[[ Reading passage open ]]

The Polish filmmaker discussed his new film Based On A True Story, modern technology and “hangers-on”
Roman Polanski addressed questions on cinema’s future, technology’s role in modern life and the hunger for truth at the Cannes press conference for Based On A True Story, which premieres out of competition at the festival tonight.
On whether audience desire to go see films in cinemas or even Cannes itself might eventually fall victim to the rise of streaming services such as Netflix, the 83-year-old Polish filmmaker said: “I don’t believe there is a basic threat to cinema because I think people go to the movies not because there is better sound or better projection or better seats than they have in their homes, they go to the cinema because they can participate in an experience with the audience around them.”
“This has been the way throughout humanity, whether it’s a Greek theatre or a Roman circus. People like experiencing things as spectacle together. It’s a very difference experience to see something like Borat alone or seeing it in the cinema with a laughing audience.”
Polanski, who was on stage with his latest film’s key creative talent including actresses Emmanuelle Seigner and Eva Green, was given the source material (Delphine de Vigan’s 2015 novel of the same name) by wife Seigner, and was attracted to its paranoid-thriller elements which reminded him of his own earlier films.
The film tells the story of a fragile author, also named Delphine (Seigner), who befriends an avid female fan (Eva Green), eventually allowing her to move into her Parisian apartment and take over her life.
“I’ve never made a film where the two main characters are women who oppose each other. It was quite fascinating,” said Polanski, who collaborated on the screenplay with Olivier Assayas.
Eva Green came to mind to play the mysterious fan (known as ‘L’ or ‘Her’ in the film) who inveigles her way into Delphine’s life before Polanski and Assayas had written the script.
“We were exchanging emails early on and I really hoped she would like the script. I watched many of her movies, including Sin City. I loved that movie and I loved her character - the humour and the seduction combine together to create an incredible character.”
Said Green: “Roman is one of the greatest directors on Earth, it’s very difficult to turn him down.”
“My character is pretty strange, that’s what I liked about her. She’s a bit crazy, a bit dangerous. You keep wondering whether she really does exist or not. It’s a huge challenge for an actress to lend substance to a character like this.”
In the film, Green’s character takes her anger out on a laptop, a cellphone and a food processor, smashing all three to smithereens, prompting a question about whether Polanski disapproves of modern technology or engages in social media platforms like Facebook.
“Facebook - no. I never had a Facebook account and I hope I will stay away from Facebook.”
“Regarding gadgets, I like them but they are disappearing from our lives because of this.” The director reached into his pocket and pulled out a large mobile device. “It’s become only one and the producers of gadgets are closing their businesses one after the other. I was very sad to learn that Go-Pro is going to close. My gadget can’t mix fruit but it can do many other things.”

[[ Reading passage closed ]]
[[ Data open ]]

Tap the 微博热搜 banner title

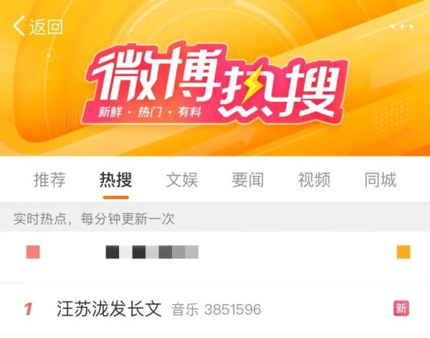(x=215, y=80)
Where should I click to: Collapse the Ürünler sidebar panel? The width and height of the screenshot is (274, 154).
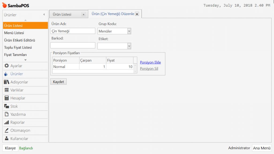(44, 15)
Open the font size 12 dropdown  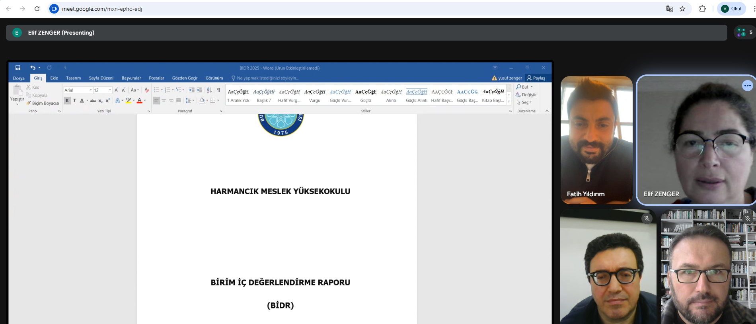pos(110,90)
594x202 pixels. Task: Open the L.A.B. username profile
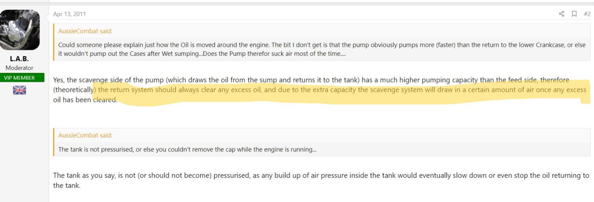[x=19, y=59]
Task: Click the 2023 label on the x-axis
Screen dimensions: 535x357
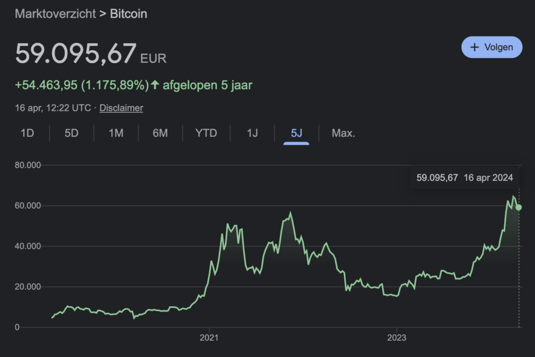Action: pyautogui.click(x=397, y=338)
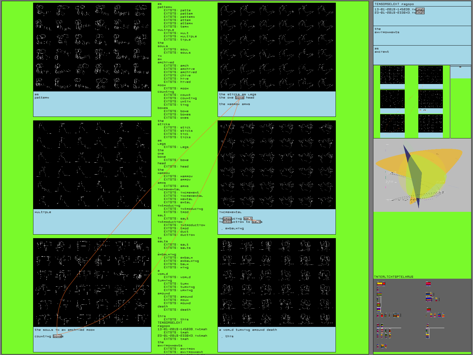Select 'EXISTS: archive' in the word list
The height and width of the screenshot is (355, 473).
[179, 69]
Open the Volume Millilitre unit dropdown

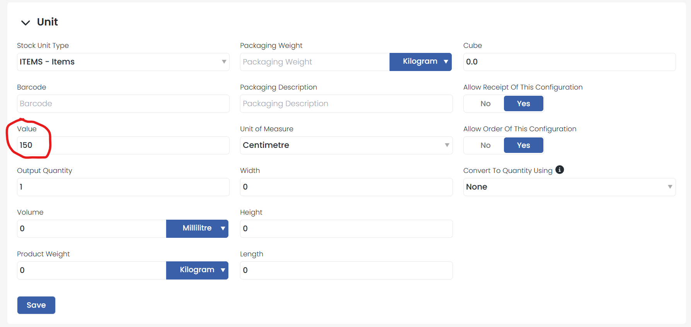click(197, 229)
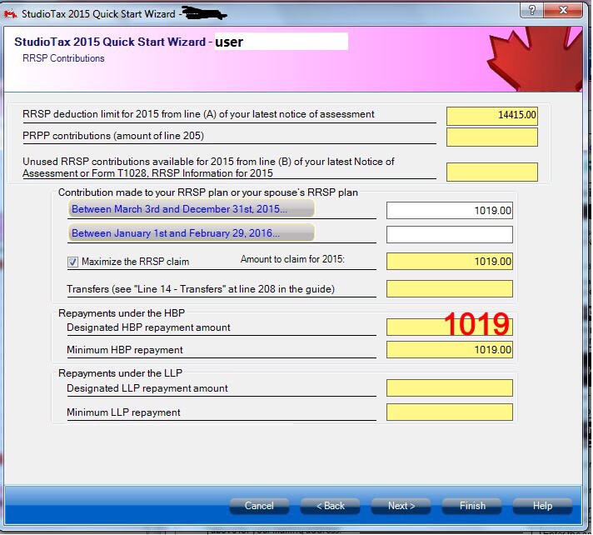This screenshot has width=593, height=535.
Task: Select the Amount to claim for 2015 field
Action: [449, 262]
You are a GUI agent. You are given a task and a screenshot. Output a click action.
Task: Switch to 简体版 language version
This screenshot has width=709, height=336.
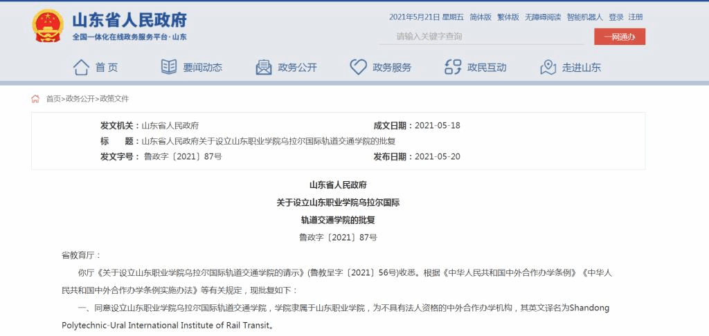[481, 17]
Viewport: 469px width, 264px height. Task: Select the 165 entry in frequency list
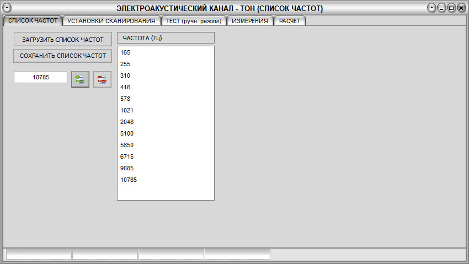pyautogui.click(x=125, y=52)
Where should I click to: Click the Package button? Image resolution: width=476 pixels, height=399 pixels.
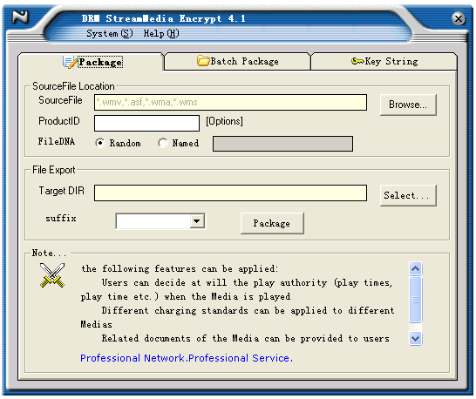tap(272, 223)
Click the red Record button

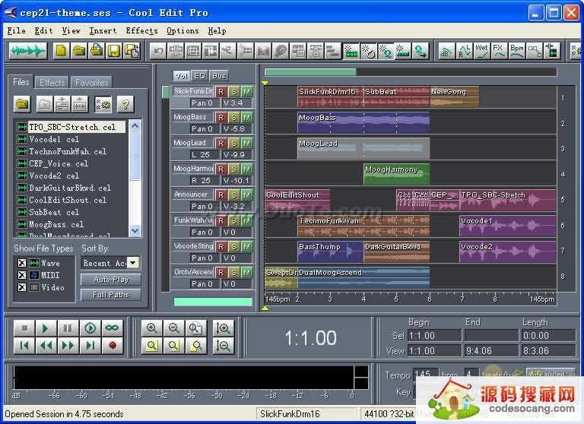click(x=113, y=346)
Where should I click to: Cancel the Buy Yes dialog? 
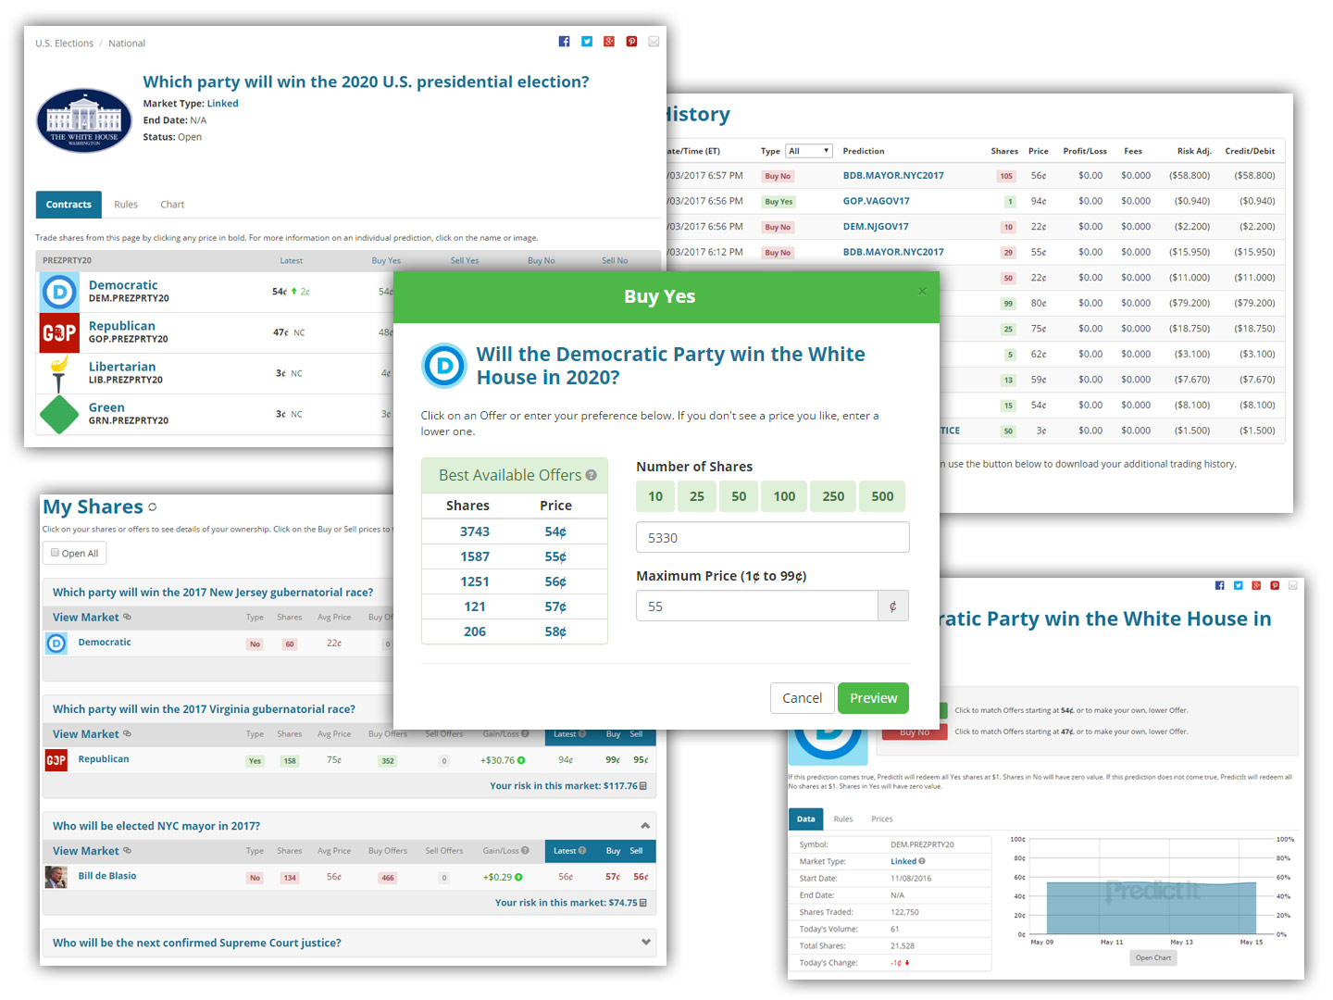(x=802, y=698)
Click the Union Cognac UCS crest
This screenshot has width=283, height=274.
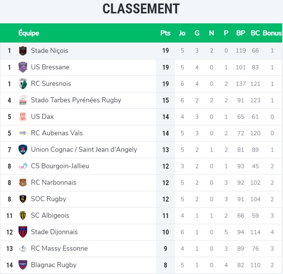click(23, 149)
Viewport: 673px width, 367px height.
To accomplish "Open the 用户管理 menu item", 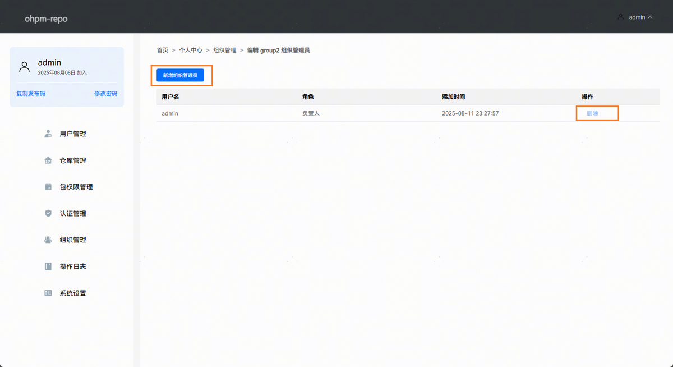I will point(73,134).
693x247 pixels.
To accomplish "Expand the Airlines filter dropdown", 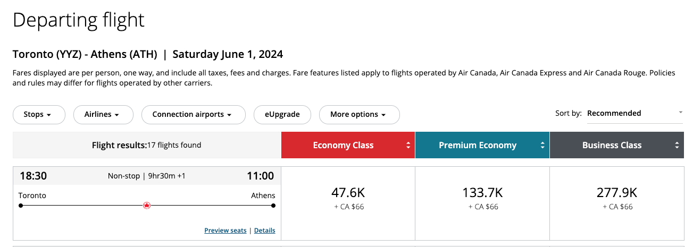I will [x=102, y=114].
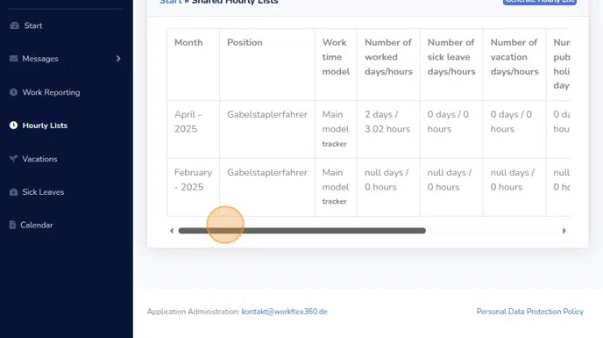Open the Calendar menu item
This screenshot has height=338, width=603.
click(37, 225)
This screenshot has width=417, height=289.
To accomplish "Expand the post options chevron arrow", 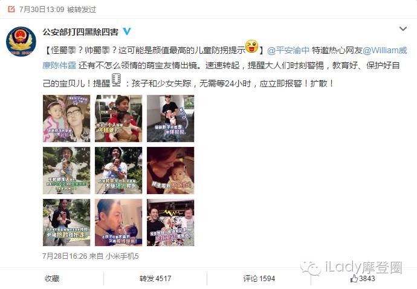I will click(x=403, y=28).
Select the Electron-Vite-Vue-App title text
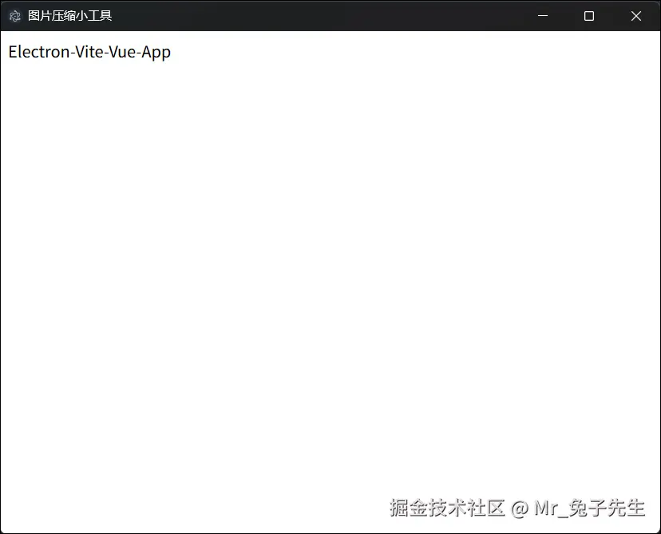 pyautogui.click(x=89, y=52)
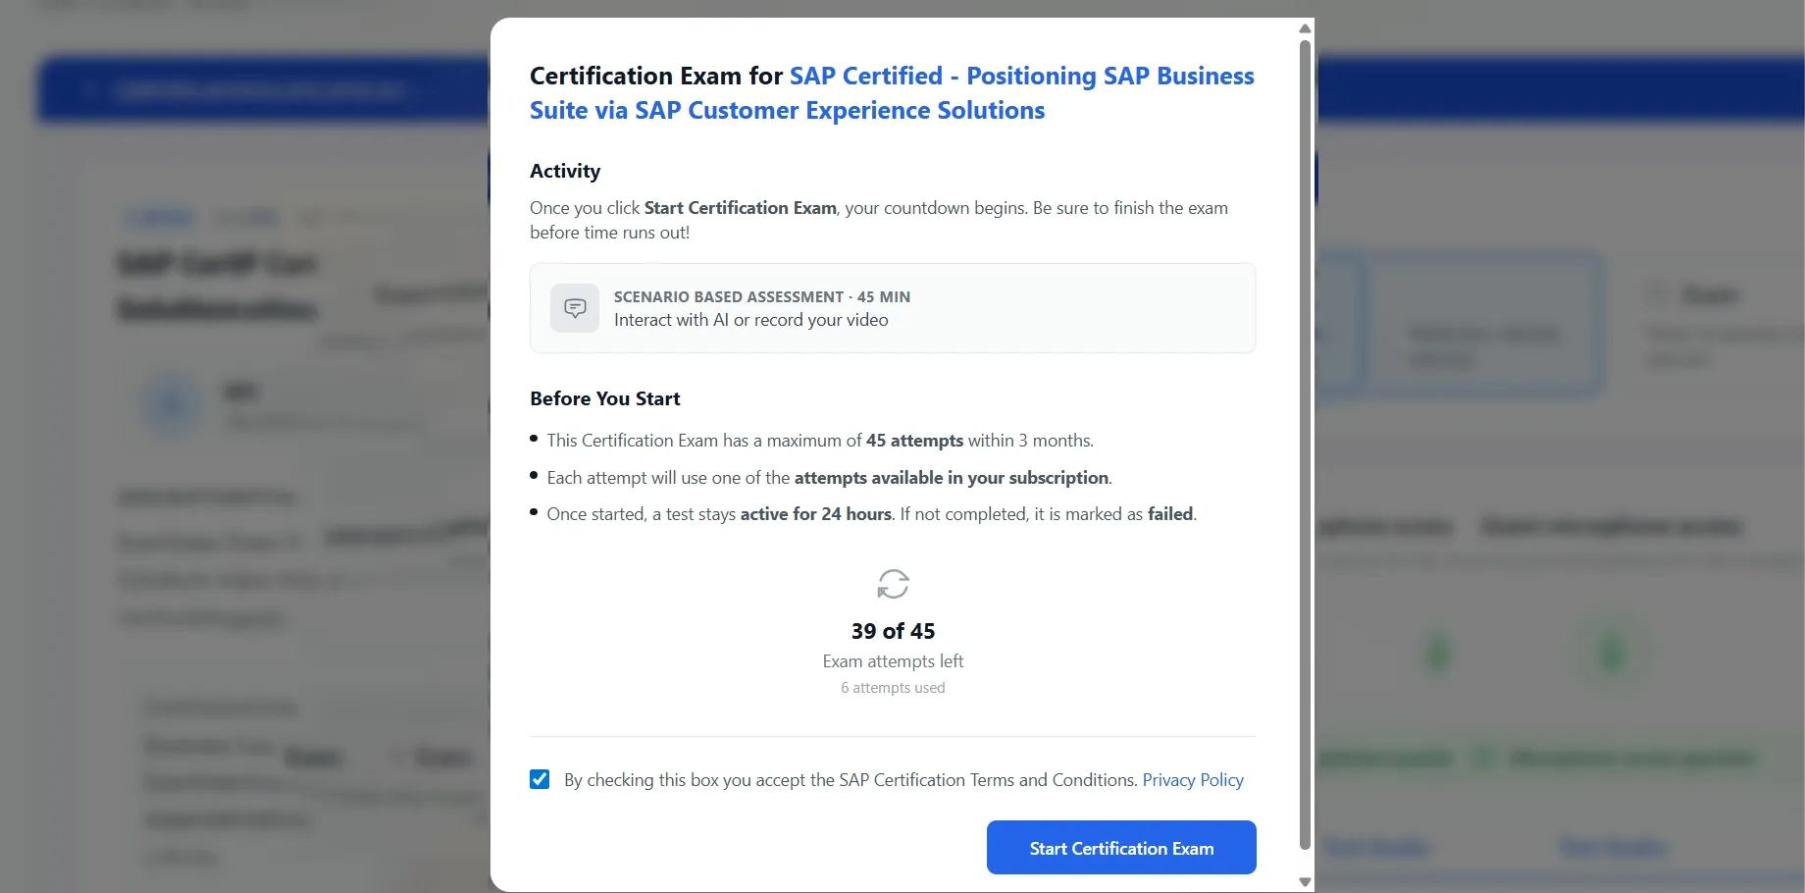
Task: Click the "39 of 45" attempts counter
Action: pos(893,631)
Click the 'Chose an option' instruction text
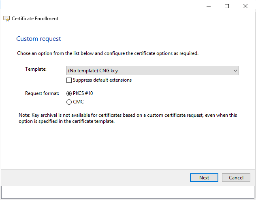The width and height of the screenshot is (256, 200). pos(107,53)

[[ Data closed ]]

> _Exercise details_: Retype the stretch of the Roman Polanski press conference article from "The film tells" through "over her life.", word for word.

> _Response for this exercise_:
The film tells the story of a fragile author, also named Delphine (Seigner), who befriends an avid female fan (Eva Green), eventually allowing her to move into her Parisian apartment and take over her life.